- _Task brief_: Summarize the passage on curry leaf cultivation in two sentences.

- _Reading passage_:
^^^^

The fresh leaves are exported to Gulf, European
and African countries, etc. The annual growth
pattern of curry leaf showed that it had peaks
in monsoon and summer and its growth was
very limited during winter season. However,
the demand for fresh curry leaf is ever growing
throughout the year. The market price
analysis indicated high returns with poor crop
during winter i. e. during the months of
November, December and January.
Irrigation and fertilizers are the most
important inputs which directly affect the plant
growth, development, yield and quality of
produce. Of late, fertigation i. e. application of
fertilizer through drip irrigation has been found
to dramatically improve the yield and quality
of many horticultural crops (Salo et al., 2000).
Normally, curry leaf is irrigated once in five to
seven days upto three years and once in 15
days afterwards. The information regarding
nutrient management and irrigation
requirement particularly during winter season
is lacking in the case of curry leaf which may
be a suitable remedy to improve growth and
yield during off season. With this background
in consideration, the present study was taken
up to assess the influence of fertigation on
growth and yield of curry leaf.

^^^^

- _Data extract_:

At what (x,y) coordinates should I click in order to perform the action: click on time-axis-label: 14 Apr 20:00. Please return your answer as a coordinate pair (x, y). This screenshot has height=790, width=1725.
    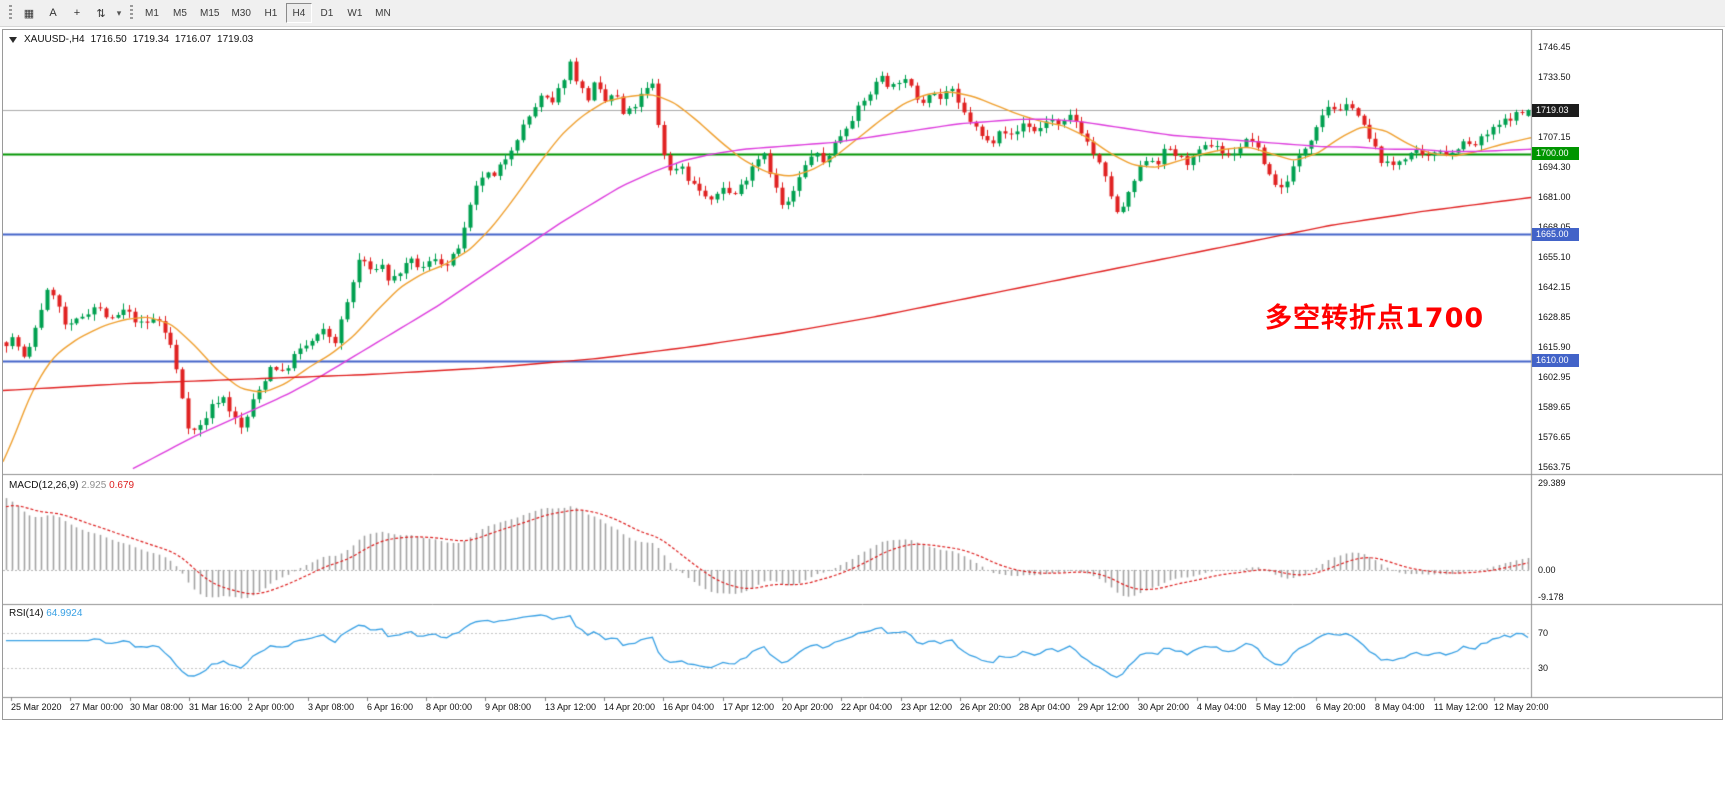
    Looking at the image, I should click on (630, 707).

^^^^

- _Your solution_: Curry leaf grows mainly during the monsoon and summer and very little in winter, yet demand for the fresh leaves continues all year, and the poor winter crop brings high returns. Because information on nutrient management and irrigation needs, particularly in winter, is lacking, the study was undertaken to assess how fertigation, the application of fertilizer through drip irrigation, influences the growth and yield of curry leaf.